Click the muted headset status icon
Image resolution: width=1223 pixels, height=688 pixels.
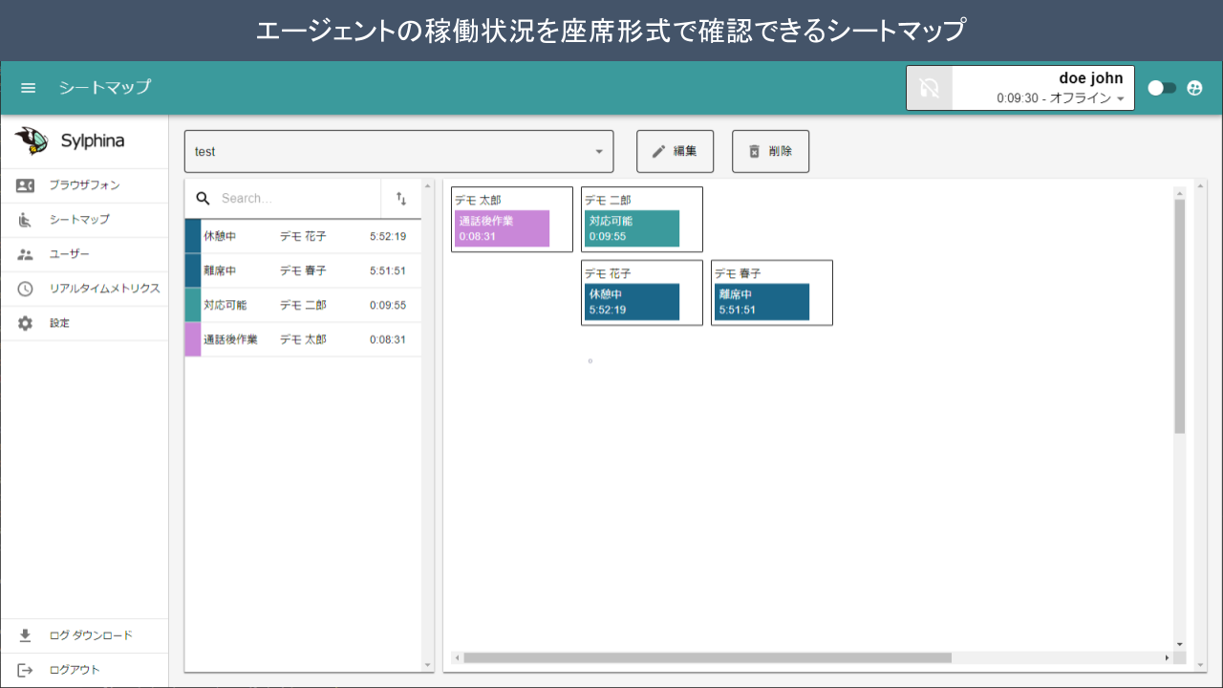click(930, 88)
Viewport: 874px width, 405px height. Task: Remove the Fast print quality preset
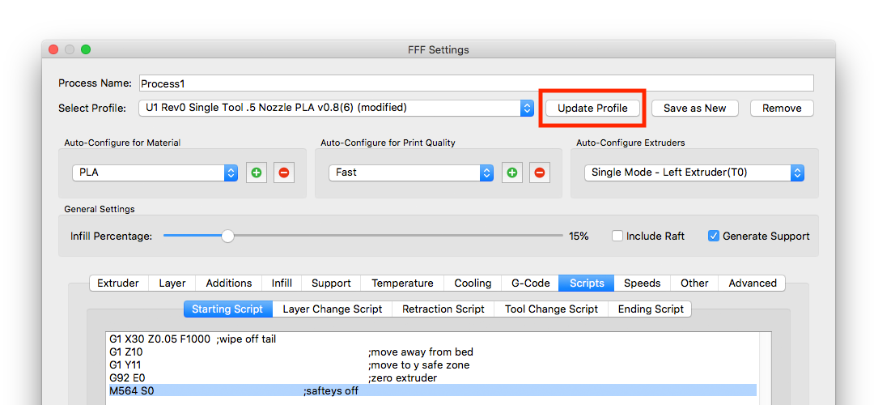pos(540,173)
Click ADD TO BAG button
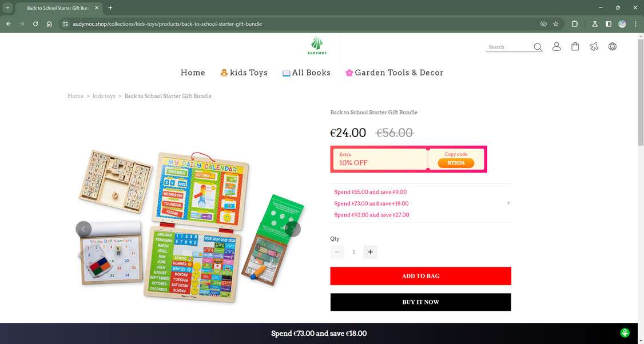Screen dimensions: 644x344 click(x=420, y=276)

▸ What to produce
Write out the items again word for word, from the line containing "Viewport: 874px width, 405px" through the last item, and leave out the pictures.

▸ Worked solution
Viewport: 874px width, 405px height. Task: Remove the Fast print quality preset
pos(540,173)
Click ADD TO BAG button
Screen dimensions: 644x344 click(x=420, y=276)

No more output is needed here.